Projet de loi Polices municipales et gardes champêtres

Direction de la Séance

N°32

30 janvier 2026

(1ère lecture)

(PROCÉDURE ACCÉLÉRÉE)

(n° 316 , 315 )


AMENDEMENT

C
G  

présenté par

M. FARGEOT


ARTICLE ADDITIONNEL APRÈS ARTICLE 1ER

Après l’article 1er

Insérer un article additionnel ainsi rédigé :

Le code de la sécurité intérieure est ainsi modifié :

1° L’article. L. 511-1 est complété par un alinéa ainsi rédigé :

« Pour l’application des dispositions du code pénal relatives aux infractions commises à l’encontre d’une personne dépositaire de l’autorité publique, les agents de police municipale sont réputés agir en cette qualité lorsqu’ils interviennent dans l’exercice ou à l’occasion de l’exercice de leurs fonctions. » ;

2° L’article L. 522-3 est complété par un alinéa ainsi rédigé :

« Pour l’application des dispositions du code pénal relatives aux infractions commises à l’encontre d’une personne dépositaire de l’autorité publique, les gardes champêtres sont réputés agir en cette qualité lorsqu’ils interviennent dans l’exercice ou à l’occasion de l’exercice de leurs fonctions. »

Objet

Les policiers municipaux et les gardes champêtres sont exposés, dans l’exercice de leurs missions, à des comportements d’outrage, de menace, de rébellion ou de violence comparables à ceux auxquels sont confrontées les autres forces concourant à la sécurité publique.

En l’état du droit, ces agents peuvent relever, selon la nature de l’intervention et l’appréciation portée a posteriori par l’autorité judiciaire, soit de la qualification de personne dépositaire de l’autorité publique, soit de celle de personne chargée d’une mission de service public. Cette variabilité de qualification conduit à une application hétérogène des incriminations du code pénal et à un niveau de protection pénale perçu comme inégal, alors même que l’exposition au risque est identique.

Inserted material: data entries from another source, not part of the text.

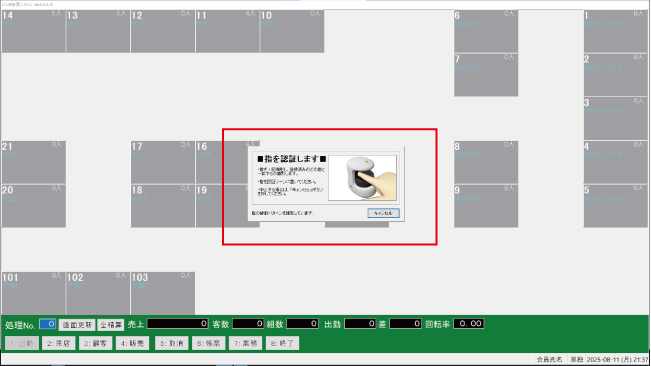Click the fingerprint scanner illustration
Viewport: 651px width, 366px height.
tap(362, 178)
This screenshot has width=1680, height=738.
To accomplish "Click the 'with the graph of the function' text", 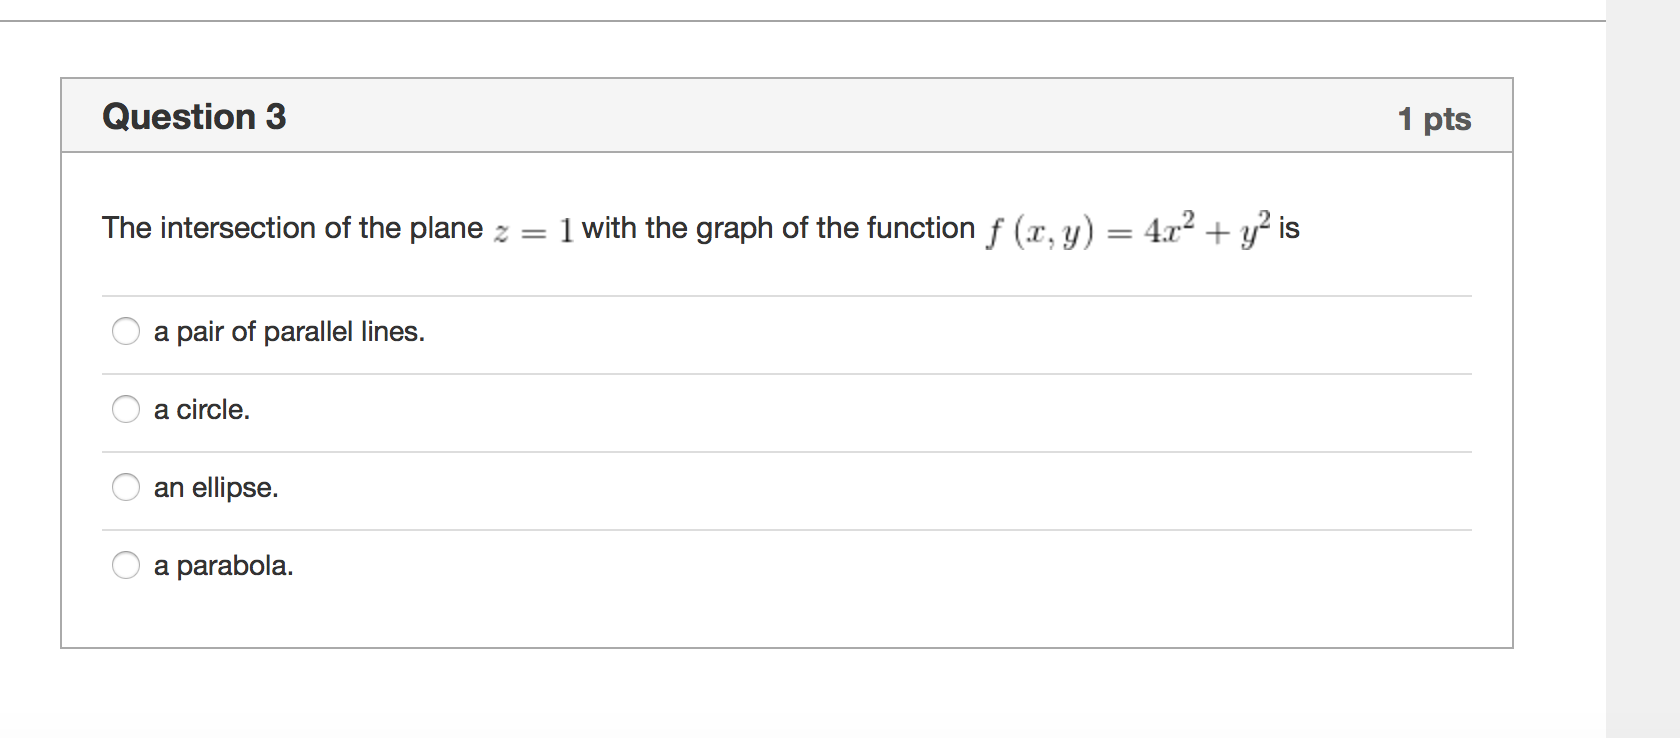I will 778,228.
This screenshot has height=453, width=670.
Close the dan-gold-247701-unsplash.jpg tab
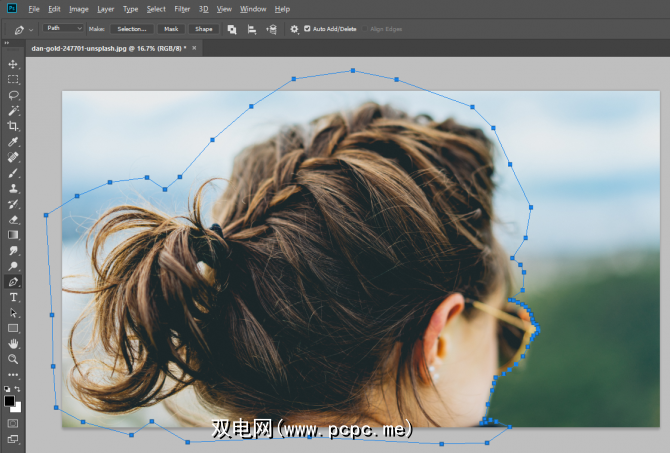click(x=195, y=47)
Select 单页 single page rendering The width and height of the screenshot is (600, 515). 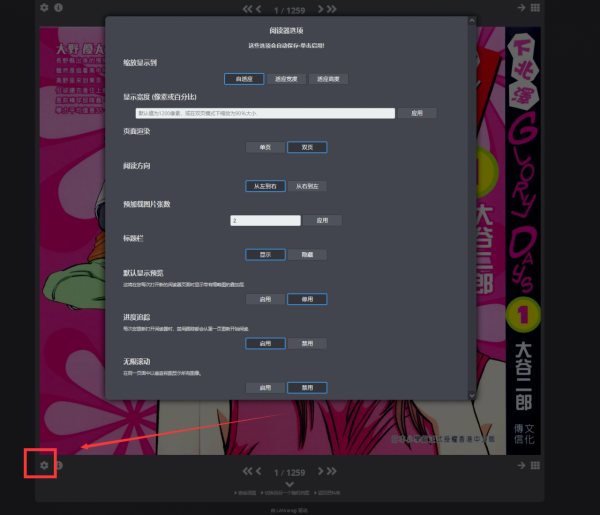pos(265,147)
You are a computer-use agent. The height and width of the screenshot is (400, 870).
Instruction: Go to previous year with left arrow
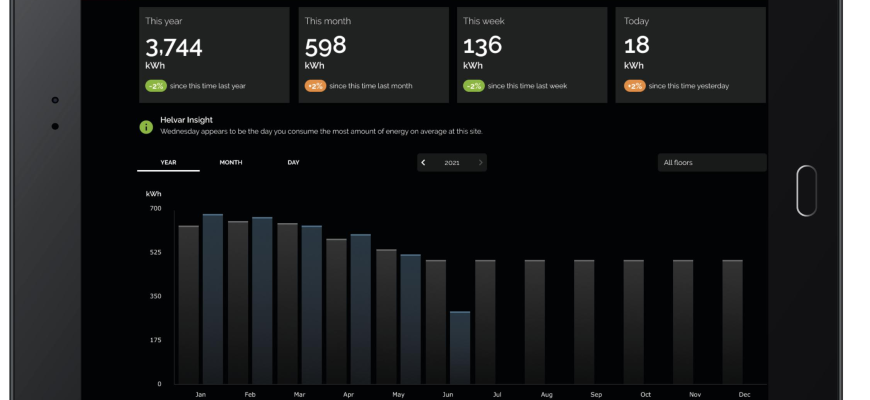click(423, 162)
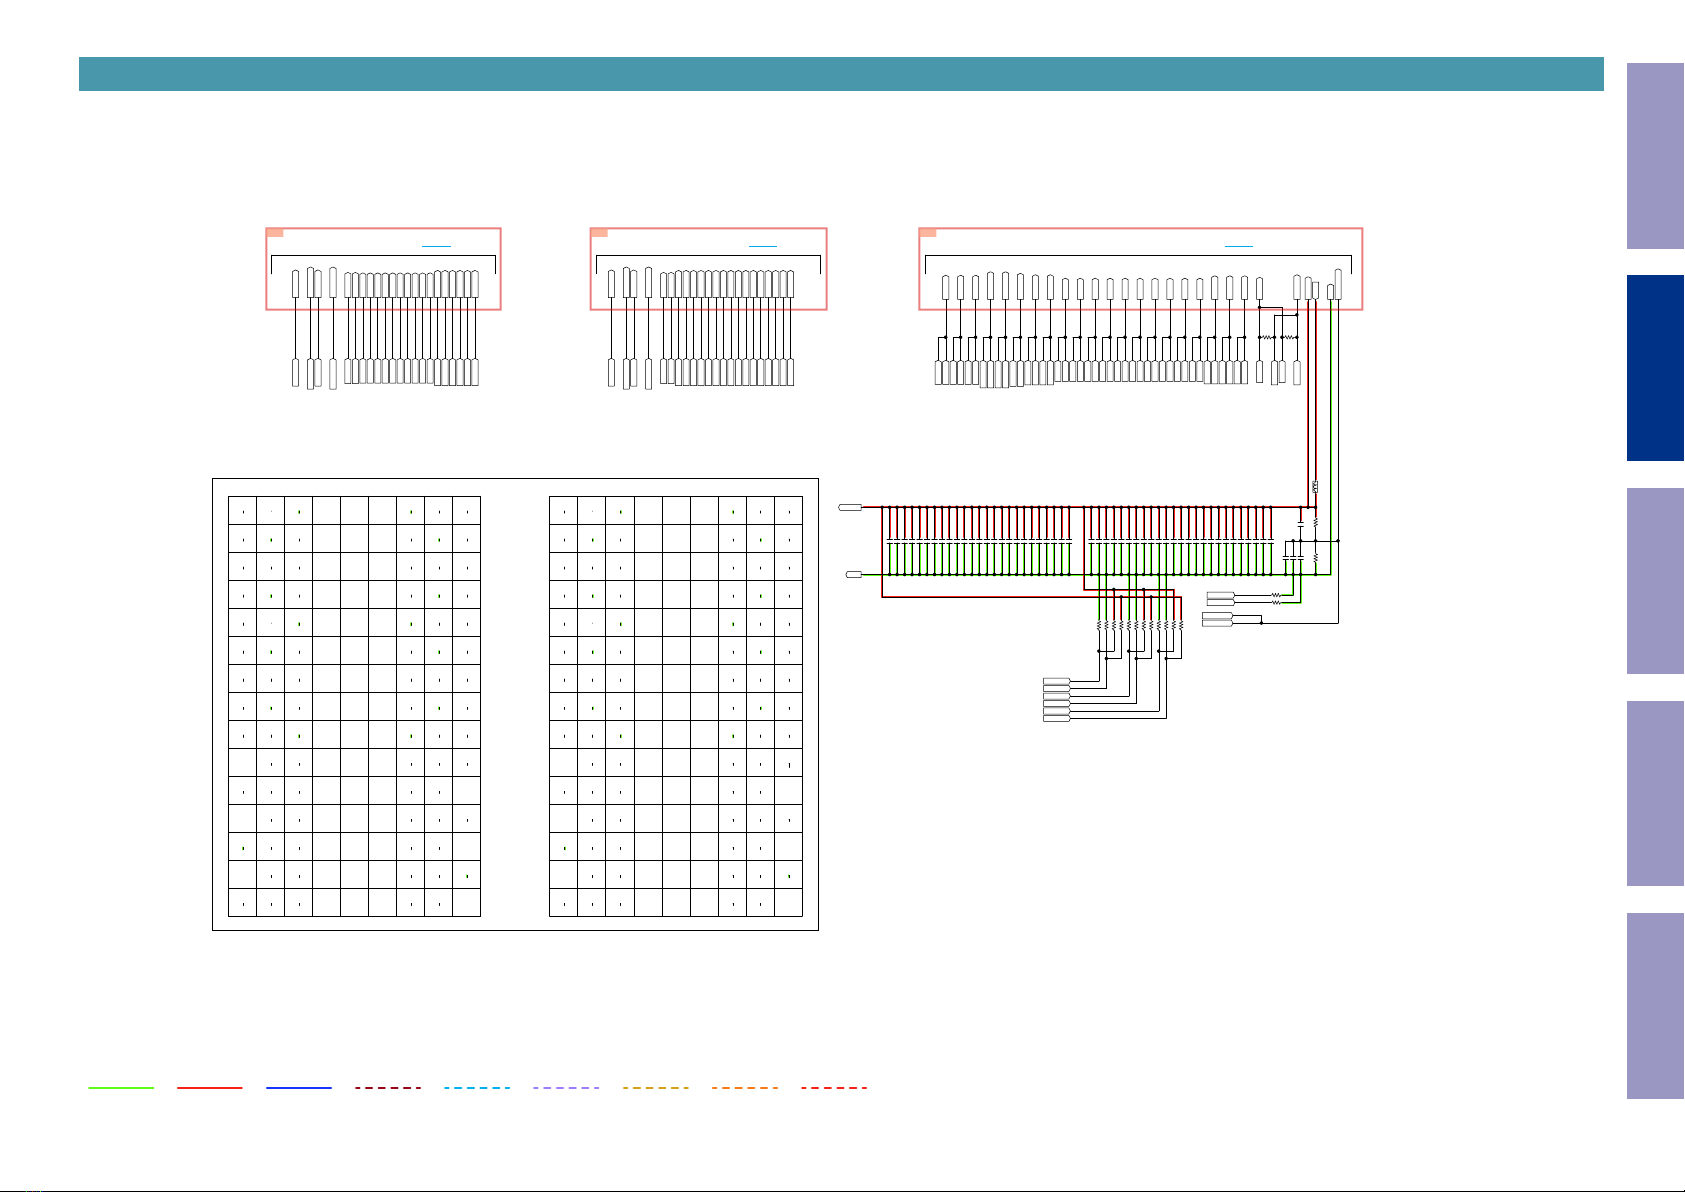Viewport: 1685px width, 1192px height.
Task: Follow the blue link in the large right connector box
Action: tap(1239, 245)
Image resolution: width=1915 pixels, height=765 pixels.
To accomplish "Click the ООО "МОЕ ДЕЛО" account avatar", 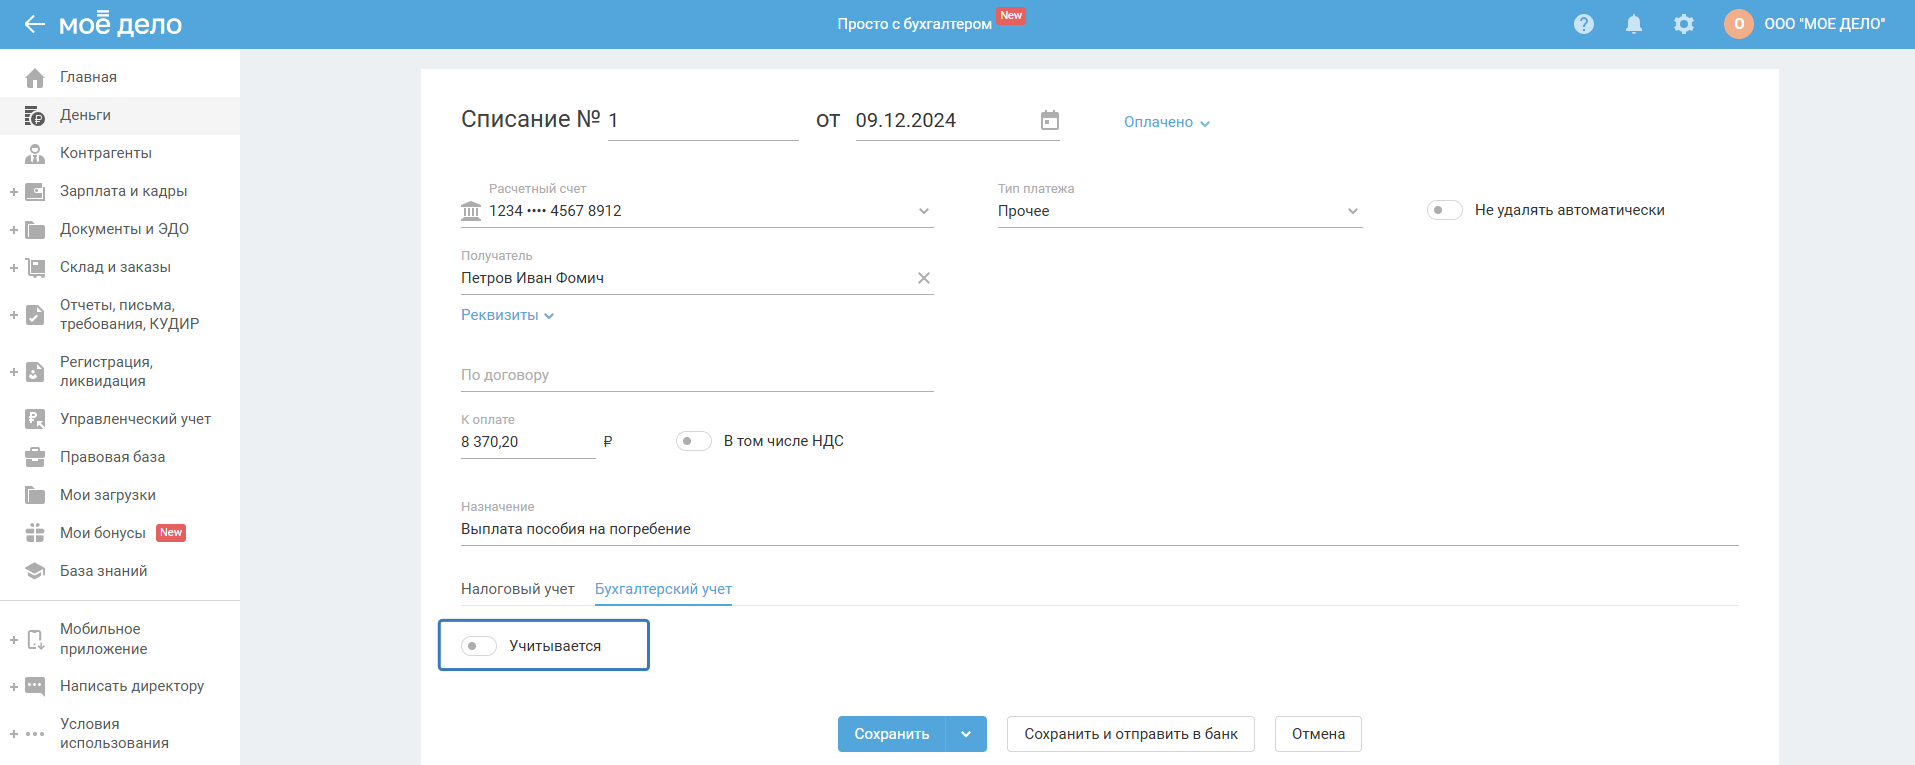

Cette insécurité juridique nuit à la lisibilité du droit applicable, tant pour les agents que pour les juridictions, et peut conduire à des requalifications ou à des réponses pénales différentes pour des faits similaires.

Le présent amendement vise à sécuriser et harmoniser la protection pénale des policiers municipaux et des gardes champêtres en précisant explicitement leur qualité de personne dépositaire de l’autorité publique pour l’application des dispositions du code pénal relatives aux infractions commises à l’encontre de l’autorité publique, lorsqu’ils interviennent dans l’exercice ou à l’occasion de l’exercice de leurs fonctions.

Cette clarification n’emporte aucune création d’infraction nouvelle, ne modifie ni les éléments constitutifs des infractions ni les règles de preuve applicables, et ne porte atteinte ni au principe de la présomption d’innocence ni aux droits de la défense. Elle vise exclusivement à assurer une application homogène et lisible du droit pénal existant.